• Provided data
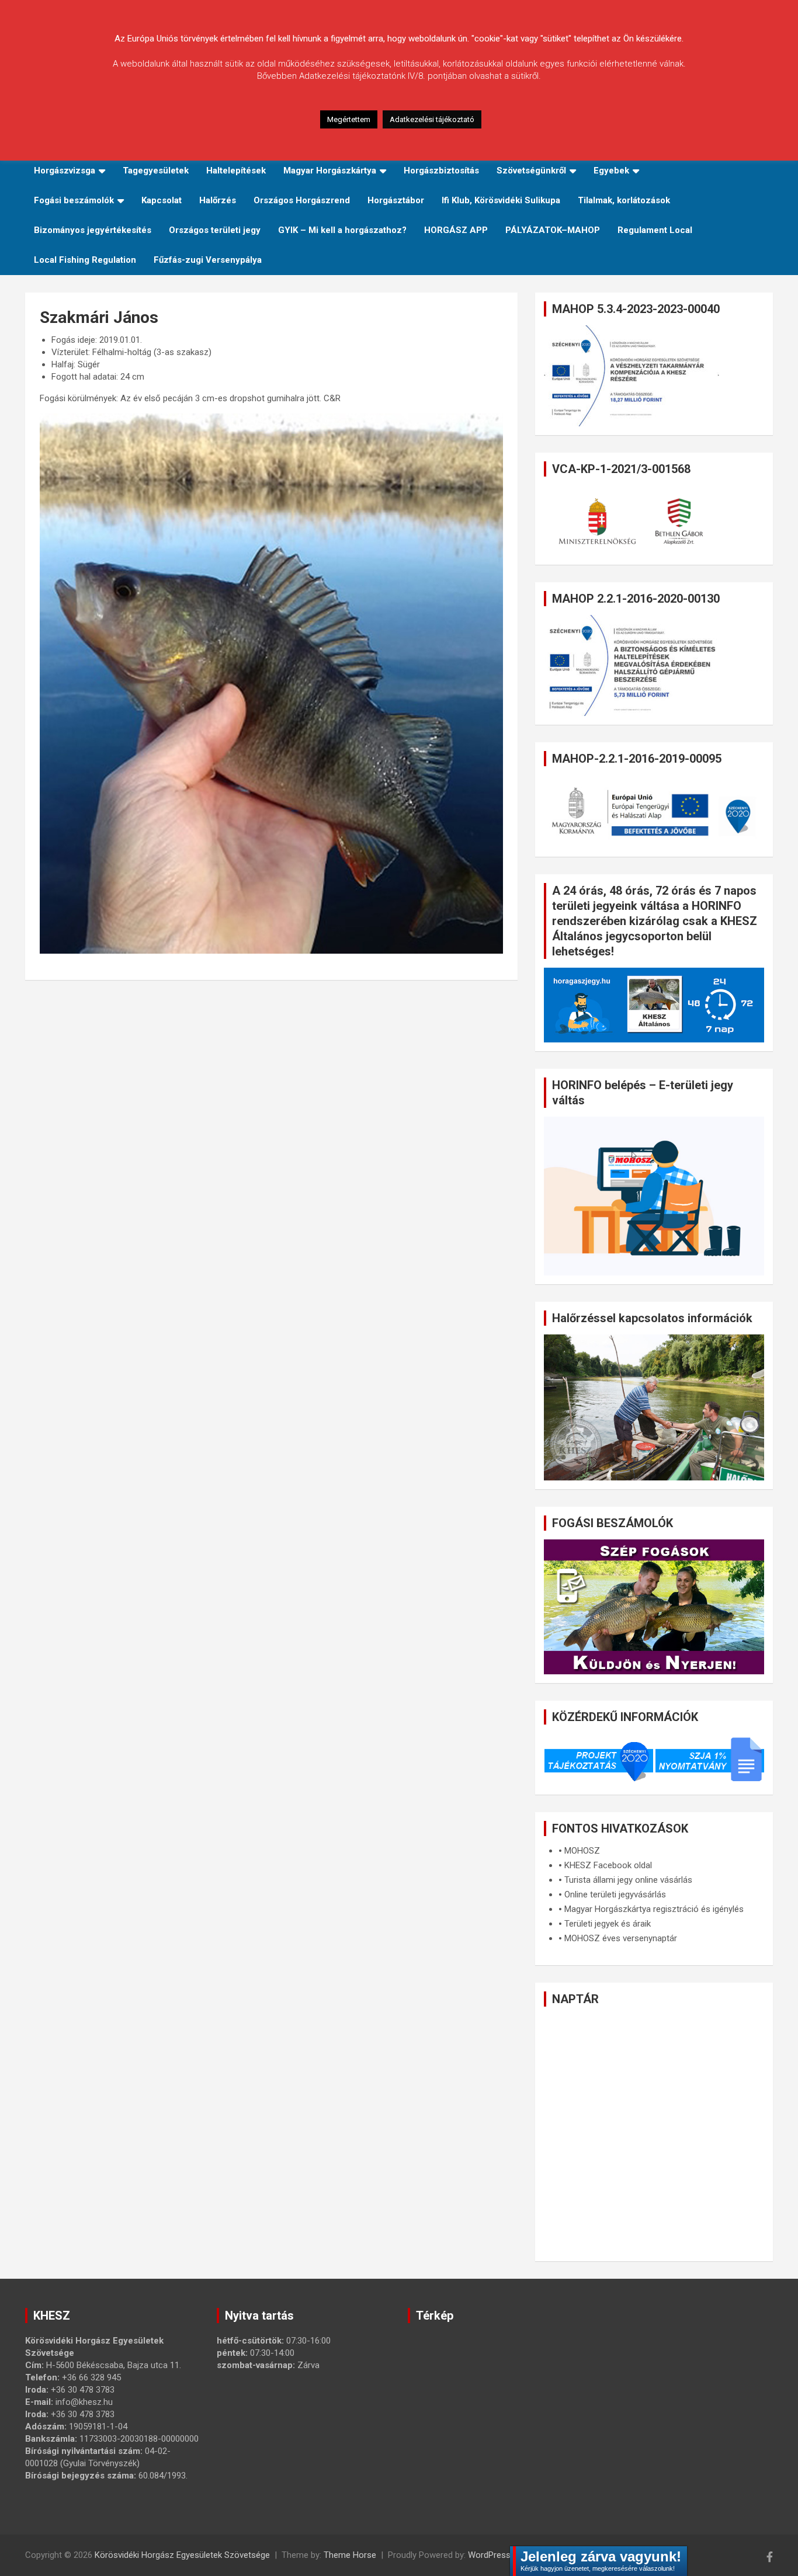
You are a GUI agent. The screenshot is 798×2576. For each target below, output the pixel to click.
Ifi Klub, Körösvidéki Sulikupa (501, 200)
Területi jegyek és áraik (607, 1923)
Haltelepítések (236, 170)
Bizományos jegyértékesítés (92, 230)
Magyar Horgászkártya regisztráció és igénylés (654, 1909)
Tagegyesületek (156, 170)
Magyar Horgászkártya (329, 170)
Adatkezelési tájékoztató (432, 119)
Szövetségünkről (531, 170)
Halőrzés (217, 200)
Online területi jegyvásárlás (615, 1894)
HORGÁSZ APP (456, 230)
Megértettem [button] (348, 119)
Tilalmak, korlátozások (624, 200)
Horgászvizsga (64, 170)
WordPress (489, 2555)
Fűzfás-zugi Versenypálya (208, 260)
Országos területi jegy (215, 230)
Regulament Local (654, 230)
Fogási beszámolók (74, 200)
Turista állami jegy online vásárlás (628, 1880)
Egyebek (611, 170)
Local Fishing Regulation (85, 260)
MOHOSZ (582, 1850)
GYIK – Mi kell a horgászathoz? (342, 230)
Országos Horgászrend (302, 200)
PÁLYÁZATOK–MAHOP (552, 230)
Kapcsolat (161, 200)
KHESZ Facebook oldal (608, 1865)
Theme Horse (350, 2555)
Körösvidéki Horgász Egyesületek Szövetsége (182, 2555)
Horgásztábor (395, 200)
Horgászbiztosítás (441, 170)
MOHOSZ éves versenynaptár (620, 1938)
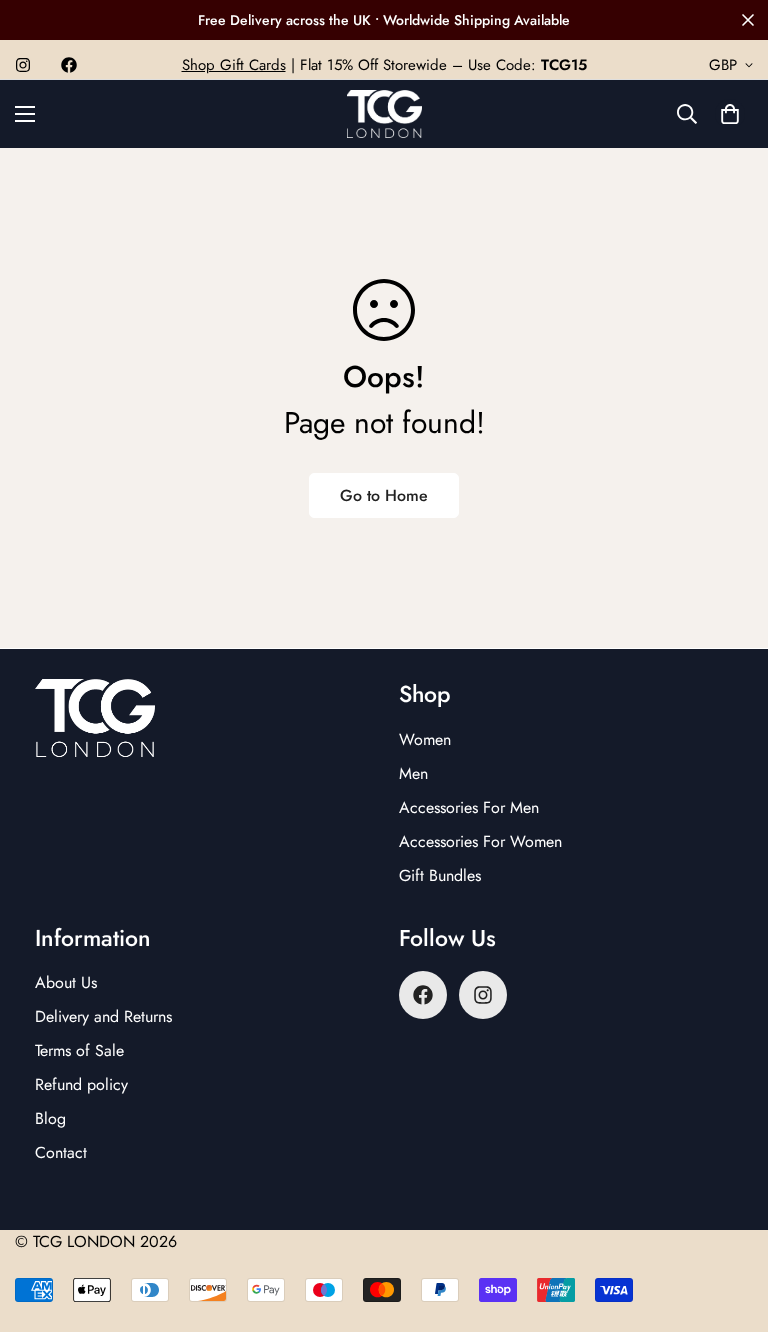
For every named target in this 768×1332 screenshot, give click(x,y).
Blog (50, 1118)
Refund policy (81, 1084)
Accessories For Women (480, 841)
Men (413, 773)
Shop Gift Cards (234, 65)
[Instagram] (23, 65)
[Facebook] (69, 65)
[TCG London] (384, 114)
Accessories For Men (469, 807)
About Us (66, 982)
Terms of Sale (79, 1050)
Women (425, 739)
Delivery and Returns (103, 1016)
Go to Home (384, 495)
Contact (61, 1152)
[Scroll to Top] (729, 1223)
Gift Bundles (440, 875)
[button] (730, 114)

• Task objective
Would you retype the entries above in full, exactly as written, minus the pictures?

• Expected output
You are a GUI agent. The screenshot is 798×2576. For each target below, output the pixel to click.
Ifi Klub, Körösvidéki Sulikupa (501, 200)
Területi jegyek és áraik (607, 1923)
Haltelepítések (236, 170)
Bizományos jegyértékesítés (92, 230)
Magyar Horgászkártya regisztráció és igénylés (654, 1909)
Tagegyesületek (156, 170)
Magyar Horgászkártya (329, 170)
Adatkezelési tájékoztató (432, 119)
Szövetségünkről (531, 170)
Halőrzés (217, 200)
Online területi jegyvásárlás (615, 1894)
HORGÁSZ APP (456, 230)
Megértettem [button] (348, 119)
Tilalmak, korlátozások (624, 200)
Horgászvizsga (64, 170)
WordPress (489, 2555)
Fűzfás-zugi Versenypálya (208, 260)
Országos területi jegy (215, 230)
Regulament Local (654, 230)
Fogási beszámolók (74, 200)
Turista állami jegy online vásárlás (628, 1880)
Egyebek (611, 170)
Local Fishing Regulation (85, 260)
MOHOSZ (582, 1850)
GYIK – Mi kell a horgászathoz? (342, 230)
Országos Horgászrend (302, 200)
PÁLYÁZATOK–MAHOP (552, 230)
Kapcsolat (161, 200)
KHESZ Facebook oldal (608, 1865)
Theme Horse (350, 2555)
Körösvidéki Horgász Egyesületek Szövetsége (182, 2555)
Horgásztábor (395, 200)
Horgászbiztosítás (441, 170)
MOHOSZ éves versenynaptár (620, 1938)
For every named target in this 768×1332 screenshot, give click(x,y).
Blog (50, 1118)
Refund policy (81, 1084)
Accessories For Women (480, 841)
Men (413, 773)
Shop Gift Cards (234, 65)
[Instagram] (23, 65)
[Facebook] (69, 65)
[TCG London] (384, 114)
Accessories For Men (469, 807)
About Us (66, 982)
Terms of Sale (79, 1050)
Women (425, 739)
Delivery and Returns (103, 1016)
Go to Home (384, 495)
Contact (61, 1152)
[Scroll to Top] (729, 1223)
Gift Bundles (440, 875)
[button] (730, 114)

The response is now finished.